Dr. Charlebois sits on a few company boards, and supports many organizations as a special advisor, including some publicly traded companies. He also has done some work on social licensing, which include public trust assessments and risk communication evaluations. Charlebois is also a member of the Scientific Council of the Business Scientific Institute, based in Luxemburg. He conducts policy analysis, evaluation, and demonstration projects for government agencies and major foundations focusing on agricultural policies and community development both in Canada and in development settings. Dr. Charlebois is a member of the Global Food Traceability Centre’s Advisory Board based in Washington DC, and a member of the National Scientific Committee of the Canadian Food Inspection Agency (CFIA) in Ottawa. He has testified on several occasions before parliamentary committees on food policy-related issues as an expert witness. He has been asked to act as an advisor on food and agricultural policies in many Canadian provinces, in the United States, Brazil, Austria, Italy, France, Belgium, China, Great Britain, Finland and the Netherlands.

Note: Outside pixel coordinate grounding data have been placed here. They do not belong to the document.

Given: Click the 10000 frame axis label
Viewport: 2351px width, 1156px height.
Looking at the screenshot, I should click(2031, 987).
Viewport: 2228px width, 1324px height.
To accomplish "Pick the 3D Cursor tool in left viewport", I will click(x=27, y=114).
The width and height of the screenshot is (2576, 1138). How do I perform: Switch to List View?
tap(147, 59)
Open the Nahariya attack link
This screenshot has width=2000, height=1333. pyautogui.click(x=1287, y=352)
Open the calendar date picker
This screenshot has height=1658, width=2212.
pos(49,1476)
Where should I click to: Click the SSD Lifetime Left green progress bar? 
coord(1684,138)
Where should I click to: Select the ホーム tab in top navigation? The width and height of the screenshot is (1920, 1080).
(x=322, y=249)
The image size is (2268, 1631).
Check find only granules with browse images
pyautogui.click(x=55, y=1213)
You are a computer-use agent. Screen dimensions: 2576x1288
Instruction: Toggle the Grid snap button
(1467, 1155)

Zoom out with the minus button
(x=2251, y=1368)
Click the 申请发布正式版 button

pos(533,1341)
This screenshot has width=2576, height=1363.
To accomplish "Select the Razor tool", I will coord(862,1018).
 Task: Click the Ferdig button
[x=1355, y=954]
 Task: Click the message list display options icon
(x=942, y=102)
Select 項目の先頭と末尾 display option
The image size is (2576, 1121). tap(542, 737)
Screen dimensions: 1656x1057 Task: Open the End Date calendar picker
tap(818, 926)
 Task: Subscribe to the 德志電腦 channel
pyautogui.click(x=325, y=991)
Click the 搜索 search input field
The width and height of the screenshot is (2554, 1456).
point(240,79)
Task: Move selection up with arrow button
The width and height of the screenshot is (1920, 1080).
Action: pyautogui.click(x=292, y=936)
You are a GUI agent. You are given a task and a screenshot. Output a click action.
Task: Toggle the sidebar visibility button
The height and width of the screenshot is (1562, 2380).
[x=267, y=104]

Keith Currie, President, Ontario Federation of Agriculture
Keith Currie, a Collingwood Ontario-area farmer, was re-elected as President of the Ontario Federation of Agriculture (OFA) at the 2019 Annual General Meeting for his fourth one-year term leading OFA’s 38,000 farm family members. He is the organization’s 31st President. Currie has more than 25 years of experience with OFA and agricultural advocacy, which began with an appointment to the Simcoe County Federation of Agriculture, where he held numerous positions including President from 2004-2006. He has served on and chaired many local and provincial agriculture organizations as well as many conservation initiatives during his career.
Currie’s career in advocacy has led to numerous appointments to provincial government advisory panels such as 2019, Ontario Advisory Panel on Climate Change, 2015, 4-Plan Review Panel: a review of significant land use plans in Ontario, and to the Ministry of Agriculture, Food and Rural Affairs (OMAFRA) Minister’s Advisory Panel.
In February of 2019, Currie was elected as the First Vice President of the Canadian Federation of Agriculture (CFA) at the CFA annual meeting in Ottawa.
With a diploma in Agriculture Production Management from Ridgetown College, Currie returned home to the Collingwood Ontario family operation, to manage an eighth-generation dairy and cash crop farm in Simcoe County with his wife Janice and four children. The dairy herd was dispersed in 2003 and the operation now focuses on production of grains and oilseed, forages for dry hay, along with a sweet corn and gladiolus flower production.
Barry Sawyer, National Council Vice-President and Executive Assistant to the National President, United Food and Commercial Workers of Canada
Barry Sawyer is an Executive Assistant to the National President of UFCW Canada – the nation's most progressive private sector union with over 250,000 members from coast-to-coast.
Barry Sawyer's union career began in his teens, when he was a shop steward at his workplace – a UFCW-represented grocery store. A passionate advocate for workers rights advocacy, Barry’s transition to working as a staff member at various UFCW Canada Local Unions was a natural fit.
Since then, in his many roles within the UFCW family, Barry has been involved in countless rounds of bargaining and arbitration across the country, where he has demonstrated his tireless resolve and commitment to workers’ rights and fairness in the workplace.
In addition to his position as Executive Assistant, Barry is also an enthusiastic organizer of community events and sports tournaments to raise money for various charities, including the Leukemia and Lymphoma Society of Canada.